● **Material provided**

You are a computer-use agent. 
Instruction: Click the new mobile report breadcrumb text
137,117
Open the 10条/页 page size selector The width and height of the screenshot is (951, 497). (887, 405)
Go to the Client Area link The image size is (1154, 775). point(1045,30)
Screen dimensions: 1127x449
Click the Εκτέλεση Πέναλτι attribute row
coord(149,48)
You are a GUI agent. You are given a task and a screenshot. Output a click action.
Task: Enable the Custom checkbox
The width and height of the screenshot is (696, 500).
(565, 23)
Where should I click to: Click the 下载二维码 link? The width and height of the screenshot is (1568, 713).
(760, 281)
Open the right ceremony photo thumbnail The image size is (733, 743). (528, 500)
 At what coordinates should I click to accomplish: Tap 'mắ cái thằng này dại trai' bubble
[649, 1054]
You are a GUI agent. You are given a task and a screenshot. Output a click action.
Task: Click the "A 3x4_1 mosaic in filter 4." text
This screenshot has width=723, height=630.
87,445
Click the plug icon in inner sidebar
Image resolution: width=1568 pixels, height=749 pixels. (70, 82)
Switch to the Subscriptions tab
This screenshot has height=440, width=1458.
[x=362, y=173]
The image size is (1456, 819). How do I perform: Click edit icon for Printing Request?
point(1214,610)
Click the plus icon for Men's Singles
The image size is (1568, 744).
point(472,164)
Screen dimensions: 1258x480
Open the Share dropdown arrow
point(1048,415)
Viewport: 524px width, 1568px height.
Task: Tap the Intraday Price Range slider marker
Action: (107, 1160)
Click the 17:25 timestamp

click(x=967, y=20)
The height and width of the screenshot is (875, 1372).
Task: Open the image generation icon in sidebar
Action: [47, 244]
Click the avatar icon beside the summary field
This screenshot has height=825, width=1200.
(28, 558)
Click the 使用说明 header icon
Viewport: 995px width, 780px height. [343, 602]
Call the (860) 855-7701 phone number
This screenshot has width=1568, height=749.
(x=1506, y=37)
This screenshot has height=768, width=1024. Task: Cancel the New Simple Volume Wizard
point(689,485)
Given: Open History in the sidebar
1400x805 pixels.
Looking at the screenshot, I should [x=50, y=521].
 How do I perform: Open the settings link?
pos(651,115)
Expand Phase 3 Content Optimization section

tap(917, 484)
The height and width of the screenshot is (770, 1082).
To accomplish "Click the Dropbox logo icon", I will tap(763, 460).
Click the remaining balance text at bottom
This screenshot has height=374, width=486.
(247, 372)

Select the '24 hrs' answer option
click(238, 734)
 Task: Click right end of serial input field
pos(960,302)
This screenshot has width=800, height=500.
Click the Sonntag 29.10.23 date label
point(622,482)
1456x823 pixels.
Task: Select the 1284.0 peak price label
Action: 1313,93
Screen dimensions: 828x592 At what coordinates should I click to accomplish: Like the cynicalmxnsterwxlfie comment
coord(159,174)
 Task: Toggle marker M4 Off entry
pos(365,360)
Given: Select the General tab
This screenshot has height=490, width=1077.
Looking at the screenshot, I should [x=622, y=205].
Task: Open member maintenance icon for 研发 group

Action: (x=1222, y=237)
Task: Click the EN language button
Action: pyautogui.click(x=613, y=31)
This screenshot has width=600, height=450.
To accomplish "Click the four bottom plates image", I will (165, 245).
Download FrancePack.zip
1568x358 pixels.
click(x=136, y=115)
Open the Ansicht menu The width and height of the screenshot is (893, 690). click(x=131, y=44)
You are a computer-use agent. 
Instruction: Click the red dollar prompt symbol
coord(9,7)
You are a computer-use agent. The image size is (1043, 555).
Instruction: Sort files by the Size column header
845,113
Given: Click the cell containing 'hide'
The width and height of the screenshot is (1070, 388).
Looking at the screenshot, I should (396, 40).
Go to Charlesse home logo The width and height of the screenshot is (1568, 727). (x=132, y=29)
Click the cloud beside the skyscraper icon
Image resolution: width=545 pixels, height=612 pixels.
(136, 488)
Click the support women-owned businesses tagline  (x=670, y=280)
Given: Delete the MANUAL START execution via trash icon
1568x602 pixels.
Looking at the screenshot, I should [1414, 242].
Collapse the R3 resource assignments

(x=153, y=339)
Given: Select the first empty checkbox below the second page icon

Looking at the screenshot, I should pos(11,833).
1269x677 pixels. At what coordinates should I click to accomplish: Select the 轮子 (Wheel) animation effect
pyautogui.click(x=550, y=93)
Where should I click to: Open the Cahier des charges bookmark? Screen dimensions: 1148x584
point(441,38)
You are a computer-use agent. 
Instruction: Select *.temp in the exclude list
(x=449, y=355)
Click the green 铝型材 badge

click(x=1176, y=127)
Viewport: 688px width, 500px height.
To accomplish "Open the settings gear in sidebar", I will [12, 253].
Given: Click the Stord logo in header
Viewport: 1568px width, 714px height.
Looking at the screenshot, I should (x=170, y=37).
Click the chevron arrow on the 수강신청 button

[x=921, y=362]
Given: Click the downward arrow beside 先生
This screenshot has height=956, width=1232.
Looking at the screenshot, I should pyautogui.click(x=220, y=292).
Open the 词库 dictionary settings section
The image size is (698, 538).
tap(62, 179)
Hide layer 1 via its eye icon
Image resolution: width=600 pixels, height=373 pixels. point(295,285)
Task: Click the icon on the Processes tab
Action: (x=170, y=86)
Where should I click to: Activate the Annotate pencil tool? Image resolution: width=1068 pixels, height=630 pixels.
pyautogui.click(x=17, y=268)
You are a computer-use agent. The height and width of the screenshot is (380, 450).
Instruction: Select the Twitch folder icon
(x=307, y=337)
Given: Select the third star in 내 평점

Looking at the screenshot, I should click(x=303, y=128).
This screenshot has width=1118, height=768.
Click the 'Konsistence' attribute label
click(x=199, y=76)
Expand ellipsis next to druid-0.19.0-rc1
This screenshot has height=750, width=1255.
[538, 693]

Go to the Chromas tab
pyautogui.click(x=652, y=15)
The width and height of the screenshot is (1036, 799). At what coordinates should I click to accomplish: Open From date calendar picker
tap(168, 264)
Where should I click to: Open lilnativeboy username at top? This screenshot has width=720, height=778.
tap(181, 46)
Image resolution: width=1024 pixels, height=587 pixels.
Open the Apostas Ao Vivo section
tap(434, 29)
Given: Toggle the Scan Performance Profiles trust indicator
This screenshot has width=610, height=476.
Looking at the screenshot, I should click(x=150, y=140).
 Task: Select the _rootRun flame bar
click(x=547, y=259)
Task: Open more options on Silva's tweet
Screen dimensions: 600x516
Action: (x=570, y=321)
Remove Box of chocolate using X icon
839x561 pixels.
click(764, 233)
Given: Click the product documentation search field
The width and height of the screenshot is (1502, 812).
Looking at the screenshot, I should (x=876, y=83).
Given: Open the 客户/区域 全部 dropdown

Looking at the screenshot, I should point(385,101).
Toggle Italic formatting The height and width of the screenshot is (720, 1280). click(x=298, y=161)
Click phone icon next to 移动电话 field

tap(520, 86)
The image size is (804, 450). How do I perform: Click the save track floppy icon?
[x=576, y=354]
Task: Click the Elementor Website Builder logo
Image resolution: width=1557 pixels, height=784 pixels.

● **Task directions**
For this exercise, copy all of the material exactly as it stands.

● **Answer below**
You are a computer-use agent. 
Instruction: Click the new mobile report breadcrumb text
137,117
Open the 10条/页 page size selector The width and height of the screenshot is (951, 497). (887, 405)
Go to the Client Area link The image size is (1154, 775). point(1045,30)
Screen dimensions: 1127x449
Click the Εκτέλεση Πέναλτι attribute row
coord(149,48)
You are a GUI agent. You are given a task and a screenshot. Output a click action.
Task: Enable the Custom checkbox
The width and height of the screenshot is (696, 500).
(565, 23)
Where should I click to: Click the 下载二维码 link? The width and height of the screenshot is (1568, 713).
(760, 281)
Open the right ceremony photo thumbnail The image size is (733, 743). (528, 500)
 At what coordinates should I click to accomplish: Tap 'mắ cái thằng này dại trai' bubble
[649, 1054]
You are a GUI agent. You are given a task and a screenshot. Output a click action.
Task: Click the "A 3x4_1 mosaic in filter 4." text
This screenshot has width=723, height=630.
87,445
Click the plug icon in inner sidebar
Image resolution: width=1568 pixels, height=749 pixels. (70, 82)
Switch to the Subscriptions tab
This screenshot has height=440, width=1458.
[x=362, y=173]
The image size is (1456, 819). How do I perform: Click edit icon for Printing Request?
point(1214,610)
Click the plus icon for Men's Singles
The image size is (1568, 744).
point(472,164)
Screen dimensions: 1258x480
Open the Share dropdown arrow
point(1048,415)
Viewport: 524px width, 1568px height.
Task: Tap the Intraday Price Range slider marker
Action: (107, 1160)
Click the 17:25 timestamp

click(x=967, y=20)
The height and width of the screenshot is (875, 1372).
Task: Open the image generation icon in sidebar
Action: [47, 244]
Click the avatar icon beside the summary field
This screenshot has height=825, width=1200.
(28, 558)
Click the 使用说明 header icon
Viewport: 995px width, 780px height. [343, 602]
Call the (860) 855-7701 phone number
This screenshot has width=1568, height=749.
(x=1506, y=37)
This screenshot has height=768, width=1024. Task: Cancel the New Simple Volume Wizard
point(689,485)
Given: Open History in the sidebar
1400x805 pixels.
Looking at the screenshot, I should [x=50, y=521].
 How do I perform: Open the settings link?
pos(651,115)
Expand Phase 3 Content Optimization section

tap(917, 484)
The height and width of the screenshot is (770, 1082).
To accomplish "Click the Dropbox logo icon", I will tap(763, 460).
Click the remaining balance text at bottom
This screenshot has height=374, width=486.
(247, 372)

Select the '24 hrs' answer option
click(238, 734)
 Task: Click right end of serial input field
pos(960,302)
This screenshot has width=800, height=500.
Click the Sonntag 29.10.23 date label
point(622,482)
1456x823 pixels.
Task: Select the 1284.0 peak price label
Action: 1313,93
Screen dimensions: 828x592 At what coordinates should I click to accomplish: Like the cynicalmxnsterwxlfie comment
coord(159,174)
 Task: Toggle marker M4 Off entry
pos(365,360)
Given: Select the General tab
This screenshot has height=490, width=1077.
Looking at the screenshot, I should [x=622, y=205].
Task: Open member maintenance icon for 研发 group

Action: (x=1222, y=237)
Task: Click the EN language button
Action: pyautogui.click(x=613, y=31)
This screenshot has width=600, height=450.
To accomplish "Click the four bottom plates image", I will (165, 245).
Download FrancePack.zip
1568x358 pixels.
click(x=136, y=115)
Open the Ansicht menu The width and height of the screenshot is (893, 690). click(x=131, y=44)
You are a computer-use agent. 
Instruction: Click the red dollar prompt symbol
coord(9,7)
You are a computer-use agent. The image size is (1043, 555).
Instruction: Sort files by the Size column header
845,113
Given: Click the cell containing 'hide'
The width and height of the screenshot is (1070, 388).
Looking at the screenshot, I should (396, 40).
Go to Charlesse home logo The width and height of the screenshot is (1568, 727). (x=132, y=29)
Click the cloud beside the skyscraper icon
Image resolution: width=545 pixels, height=612 pixels.
(136, 488)
Click the support women-owned businesses tagline  (x=670, y=280)
Given: Delete the MANUAL START execution via trash icon
1568x602 pixels.
Looking at the screenshot, I should [1414, 242].
Collapse the R3 resource assignments

(x=153, y=339)
Given: Select the first empty checkbox below the second page icon

Looking at the screenshot, I should pos(11,833).
1269x677 pixels. At what coordinates should I click to accomplish: Select the 轮子 (Wheel) animation effect
pyautogui.click(x=550, y=93)
Where should I click to: Open the Cahier des charges bookmark? Screen dimensions: 1148x584
point(441,38)
You are a computer-use agent. 
Instruction: Select *.temp in the exclude list
(x=449, y=355)
Click the green 铝型材 badge

click(x=1176, y=127)
Viewport: 688px width, 500px height.
To accomplish "Open the settings gear in sidebar", I will [12, 253].
Given: Click the Stord logo in header
Viewport: 1568px width, 714px height.
Looking at the screenshot, I should (x=170, y=37).
Click the chevron arrow on the 수강신청 button

[x=921, y=362]
Given: Click the downward arrow beside 先生
This screenshot has height=956, width=1232.
Looking at the screenshot, I should pyautogui.click(x=220, y=292).
Open the 词库 dictionary settings section
The image size is (698, 538).
tap(62, 179)
Hide layer 1 via its eye icon
Image resolution: width=600 pixels, height=373 pixels. point(295,285)
Task: Click the icon on the Processes tab
Action: (x=170, y=86)
Where should I click to: Activate the Annotate pencil tool? Image resolution: width=1068 pixels, height=630 pixels.
pyautogui.click(x=17, y=268)
You are a computer-use agent. The height and width of the screenshot is (380, 450).
Instruction: Select the Twitch folder icon
(x=307, y=337)
Given: Select the third star in 내 평점

Looking at the screenshot, I should click(x=303, y=128).
This screenshot has width=1118, height=768.
Click the 'Konsistence' attribute label
click(x=199, y=76)
Expand ellipsis next to druid-0.19.0-rc1
This screenshot has height=750, width=1255.
[538, 693]

Go to the Chromas tab
pyautogui.click(x=652, y=15)
The width and height of the screenshot is (1036, 799). At what coordinates should I click to accomplish: Open From date calendar picker
tap(168, 264)
Where should I click to: Open lilnativeboy username at top? This screenshot has width=720, height=778.
tap(181, 46)
Image resolution: width=1024 pixels, height=587 pixels.
Open the Apostas Ao Vivo section
tap(434, 29)
Given: Toggle the Scan Performance Profiles trust indicator
This screenshot has width=610, height=476.
Looking at the screenshot, I should click(x=150, y=140).
 Task: Select the _rootRun flame bar
click(x=547, y=259)
Task: Open more options on Silva's tweet
Screen dimensions: 600x516
Action: (x=570, y=321)
Remove Box of chocolate using X icon
839x561 pixels.
click(764, 233)
Given: Click the product documentation search field
The width and height of the screenshot is (1502, 812).
Looking at the screenshot, I should (x=876, y=83).
Given: Open the 客户/区域 全部 dropdown

Looking at the screenshot, I should point(385,101).
Toggle Italic formatting The height and width of the screenshot is (720, 1280). click(x=298, y=161)
Click phone icon next to 移动电话 field

tap(520, 86)
The image size is (804, 450). How do I perform: Click the save track floppy icon?
[x=576, y=354]
Task: Click the Elementor Website Builder logo
Image resolution: width=1557 pixels, height=784 pixels.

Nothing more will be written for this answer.